--- Provided records ---

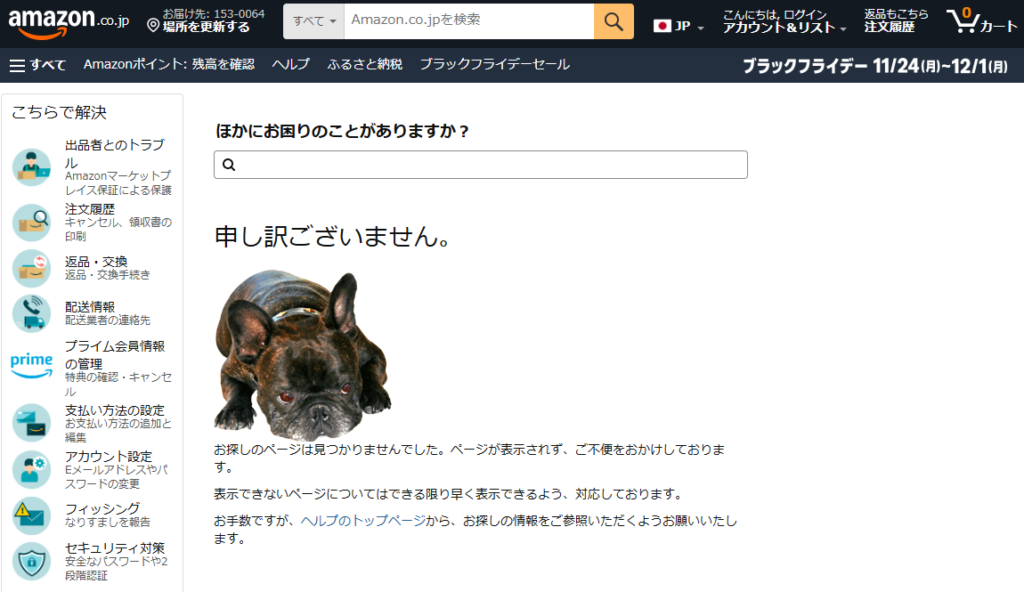This screenshot has height=592, width=1024.
Task: Open the すべて category dropdown beside search
Action: click(x=312, y=20)
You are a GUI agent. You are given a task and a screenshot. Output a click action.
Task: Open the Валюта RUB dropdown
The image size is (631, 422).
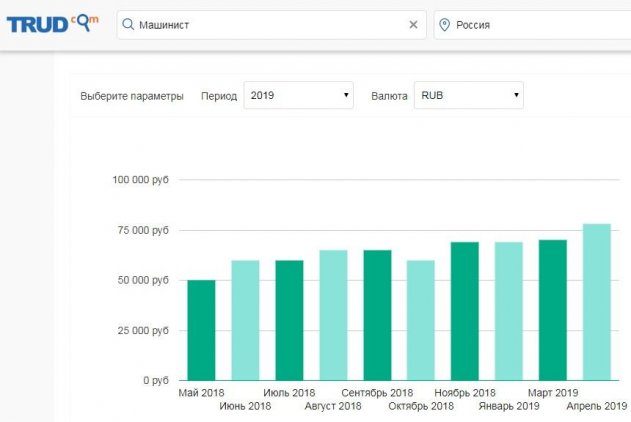point(468,96)
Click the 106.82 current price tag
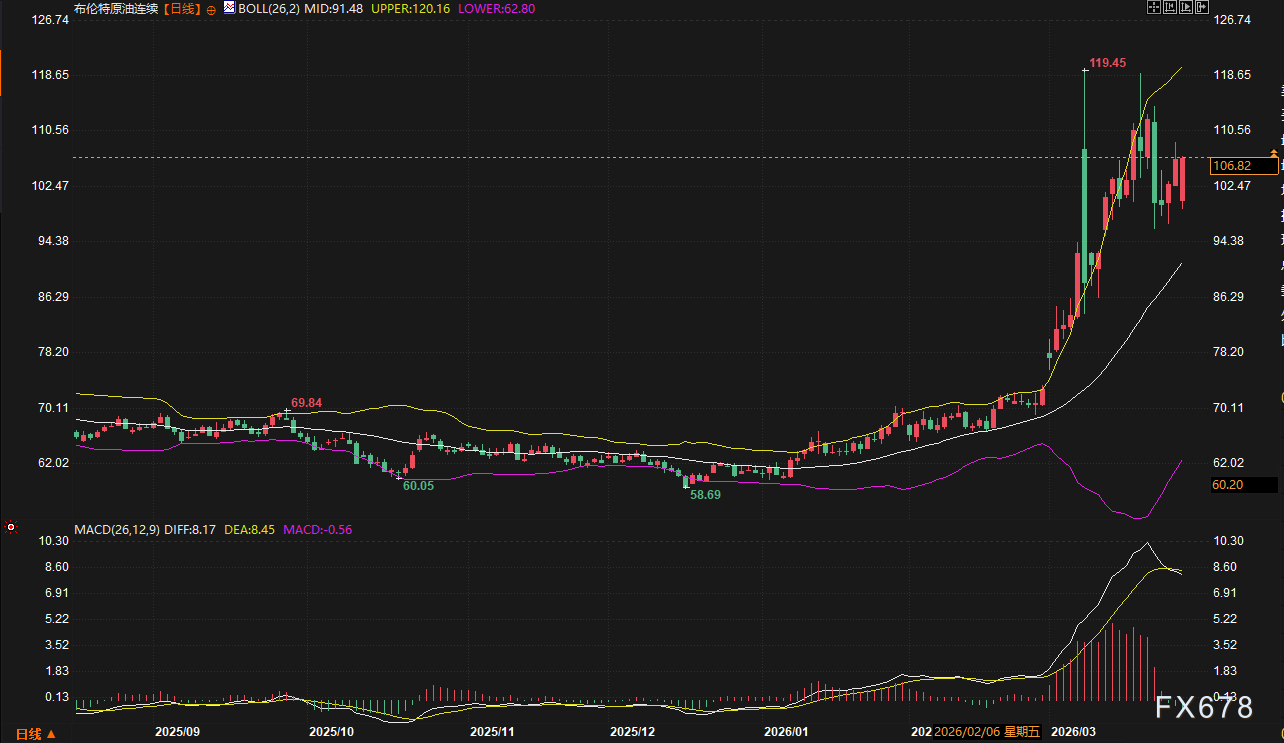The height and width of the screenshot is (743, 1284). coord(1230,166)
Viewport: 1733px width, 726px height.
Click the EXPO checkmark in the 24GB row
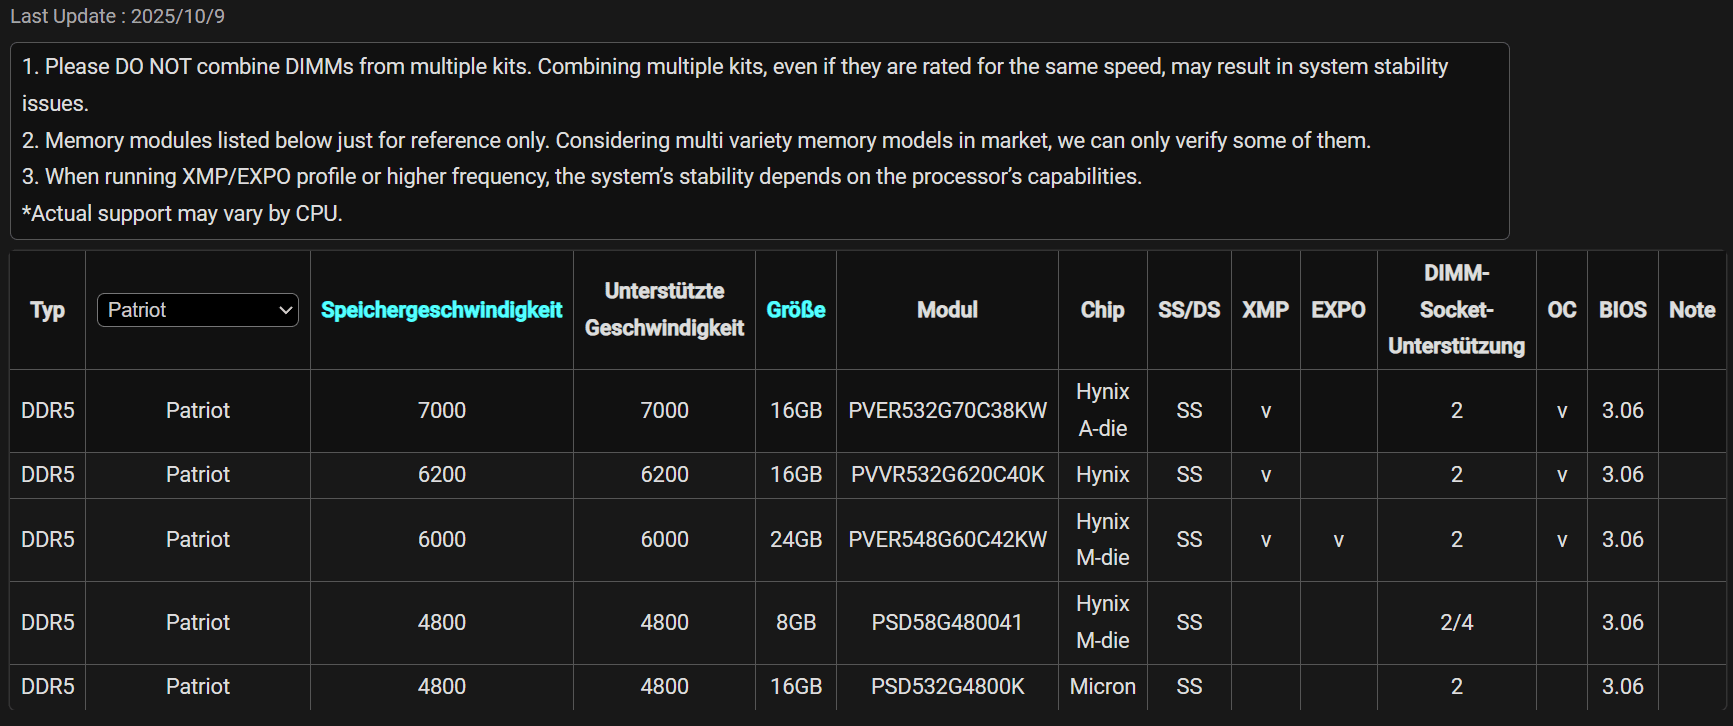1338,540
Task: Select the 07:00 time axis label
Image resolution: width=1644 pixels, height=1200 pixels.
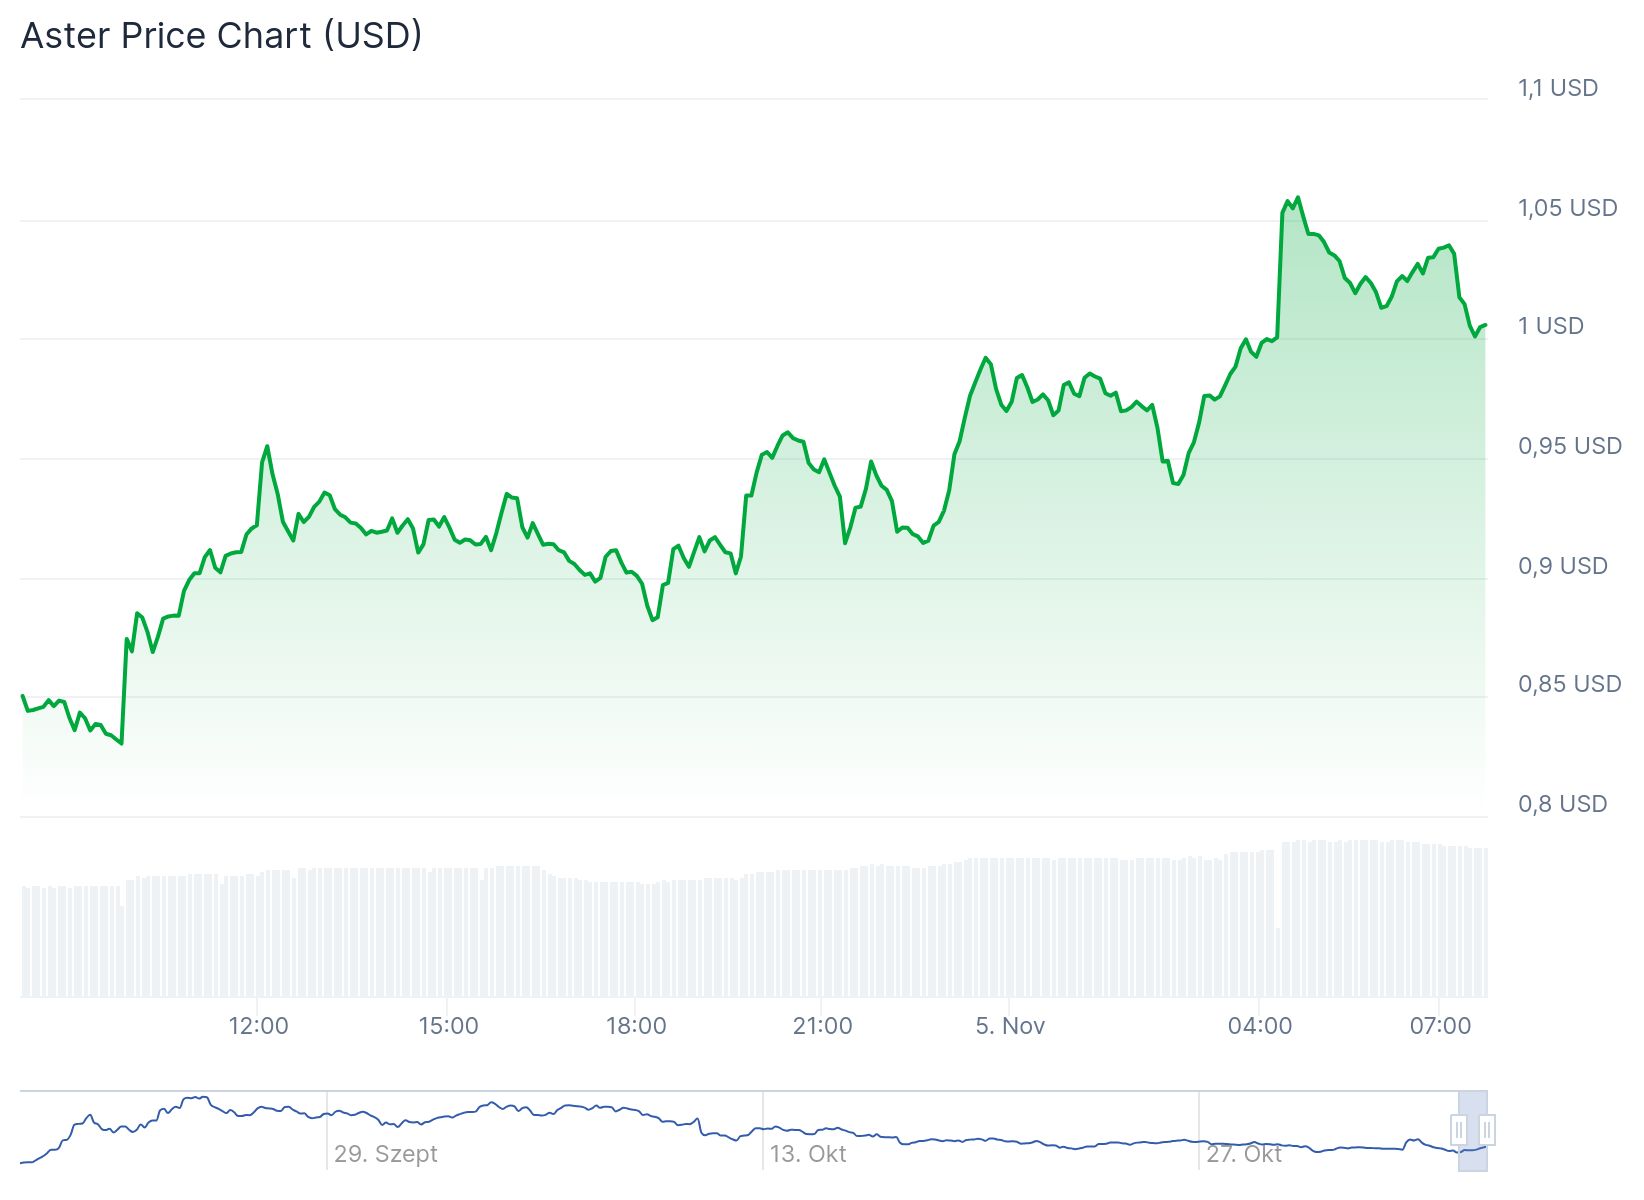Action: [1440, 1026]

---

• [Task to carry out]
Please repeat, exactly and with nothing else, the lines from the one containing "You are a GUI" to the last line of the entries, both included, excluding any pictures.

• [Solution]
You are a GUI agent. You are given a task and a screenshot. Output a click action.
Task: Open the Валюта RUB dropdown
The image size is (631, 422).
point(468,96)
Click the 106.82 current price tag
The height and width of the screenshot is (743, 1284). coord(1230,166)
Viewport: 1733px width, 726px height.
Click the EXPO checkmark in the 24GB row
1338,540
Task: Select the 07:00 time axis label
Image resolution: width=1644 pixels, height=1200 pixels.
Action: [1440, 1026]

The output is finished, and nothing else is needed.